Hey there everyone! I’m just now getting around to setting up a spare computer as an Ubuntu testbed for some projects I have planned. The computer in question is an old Asus P6T motherboard, 12GB of RAM, an Nvidia GTX 460, and a Samsung 50″ DLP TV. I’ve been fighting with Ubuntu 12.04.3 LTS and finally managed to get everything installed.

My first hurdle was getting Ubuntu to install! I went ahead and created a boot disk on an SD card, boot from it, and tried getting Ubuntu to detect my drive in the installer, but it failed to do so! I could see the drive in gparted and also if I ran sudo fdisk -l, but I couldn’t get the installer to detect it. After some digging, I realized that the drive I had installed in the PC used to belong to a RAID array. It turns out that the drive was marked as being part of an array, and the installer was skipping it. I issued the following and Ubuntu proceeded to install successfully!

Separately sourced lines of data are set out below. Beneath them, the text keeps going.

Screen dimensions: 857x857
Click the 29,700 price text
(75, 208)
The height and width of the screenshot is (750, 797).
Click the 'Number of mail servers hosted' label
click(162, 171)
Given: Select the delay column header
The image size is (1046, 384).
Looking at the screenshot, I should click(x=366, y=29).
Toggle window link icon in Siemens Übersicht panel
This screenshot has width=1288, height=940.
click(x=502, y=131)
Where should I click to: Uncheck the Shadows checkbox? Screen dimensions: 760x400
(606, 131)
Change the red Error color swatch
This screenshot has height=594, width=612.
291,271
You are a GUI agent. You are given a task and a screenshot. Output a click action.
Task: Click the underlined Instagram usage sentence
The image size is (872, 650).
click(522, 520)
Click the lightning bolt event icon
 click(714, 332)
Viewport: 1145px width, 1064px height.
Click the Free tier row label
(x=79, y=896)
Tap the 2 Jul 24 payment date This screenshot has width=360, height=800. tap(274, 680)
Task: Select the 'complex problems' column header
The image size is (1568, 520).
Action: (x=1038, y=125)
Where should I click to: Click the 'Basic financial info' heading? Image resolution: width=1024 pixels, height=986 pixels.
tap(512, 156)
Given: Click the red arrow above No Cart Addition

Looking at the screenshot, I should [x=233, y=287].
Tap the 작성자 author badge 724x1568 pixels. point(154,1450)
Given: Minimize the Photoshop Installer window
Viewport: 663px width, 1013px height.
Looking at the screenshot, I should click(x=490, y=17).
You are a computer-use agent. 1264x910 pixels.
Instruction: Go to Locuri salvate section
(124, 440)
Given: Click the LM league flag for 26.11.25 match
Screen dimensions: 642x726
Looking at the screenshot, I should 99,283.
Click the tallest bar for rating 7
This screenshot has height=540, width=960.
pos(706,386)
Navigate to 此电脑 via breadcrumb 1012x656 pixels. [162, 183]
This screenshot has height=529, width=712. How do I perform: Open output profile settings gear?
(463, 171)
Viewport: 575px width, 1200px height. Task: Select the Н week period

 dmraid -E -r /dev/sdX (where X = the drive in question)

After that was solved, I ran into an overscan issue with my DLP TV. The first thing I had to do was install the Nvidia drivers by issuing the following commands:

sudo apt-get remove nvidia-currentsudo apt-get update
sudo apt-get upgrade
sudo apt-add-repository ppa:ubuntu-x-swat/x-updates
sudo apt-get update
sudo apt-get install nvidia-current nvidia-settings

Once this is finished, I verified that the drivers were installed by going into System Settings>Nvidia

After going through all that trouble, I couldn’t find an overscan slider to adjust! What a rip!!

Once I did a bit more googling, I came across a post by Raymond DeCampo which explains how to modify the Nvidia driver settings to properly scale the screen.

A few weeks ago I upgraded my HTPC to Ubuntu 12.10 and was treated to a nasty surprise: the overscan settings for the nvidia driver were no longer recognized. The HTPC is connected to my television (naturally) which is a 40″ LG LCD HDTV. If you have ever tried to connect your PC to an HDTV before, you probably encountered the problem of that the visible portion of the screen is smaller than the drawable portion of the screen. The result is that the edges of the screen are not visible. In my case that meant the dash and the universal menu of Unity could not be seen. That makes for a less than usable experience.

In the past nvidia included an overscan setting slider in the GUI configuration tool (nvidia-settings). When I opened it up however, the setting was nowhere to be found. A short time on google confirmed the worst: nvidia had removed the setting.

The good news is that the setting can be twiddled via the command line. Then, once you find the magic numbers that work with your particular graphics card and monitor, you can put them in your .nvidia-settings-rc file to automatically apply them on login. Also, the command is safe: if you try something that would push the screen too far, the driver simply ignores it.

The first step is to run the command with a bunch of values until you find the values that work best:

nvidia-settings --assign 0/CurrentMetaMode="DFP-0: 1280x720 { ViewPortIn=12
80x720, ViewPortOut=1190x680+44+20 }"

The first set of numbers, the ViewPortIn and the value before that, are determined by the native resolution of your HDTV. Mine is a 720p, so the native resolution is 1280×720. The next set of numbers, the ViewPortOut, are the ones you will want to experiment with. They are telling the driver how to transform the viewport so the screen ends up in the visible area of the HDTV. The first part, the 1190×680, indicates how much to scale the viewport. The second part, +44+20, indicates how much to shift the image.

Once you have the values you want, edit your ~/.nvidia-settings-rc file adding the following at the end:

0/CurrentMetaMode=DFP-0: 1280x720 { ViewPortIn=1280x720, ViewPortOut=1190x680+44+20 }

Obviously you will want to use the correct values for your system.

Once this was all fixed, I reboot with a simple sudo reboot and was greeted with a perfect desktop!

I hope this helps out someone having to go through the same issue!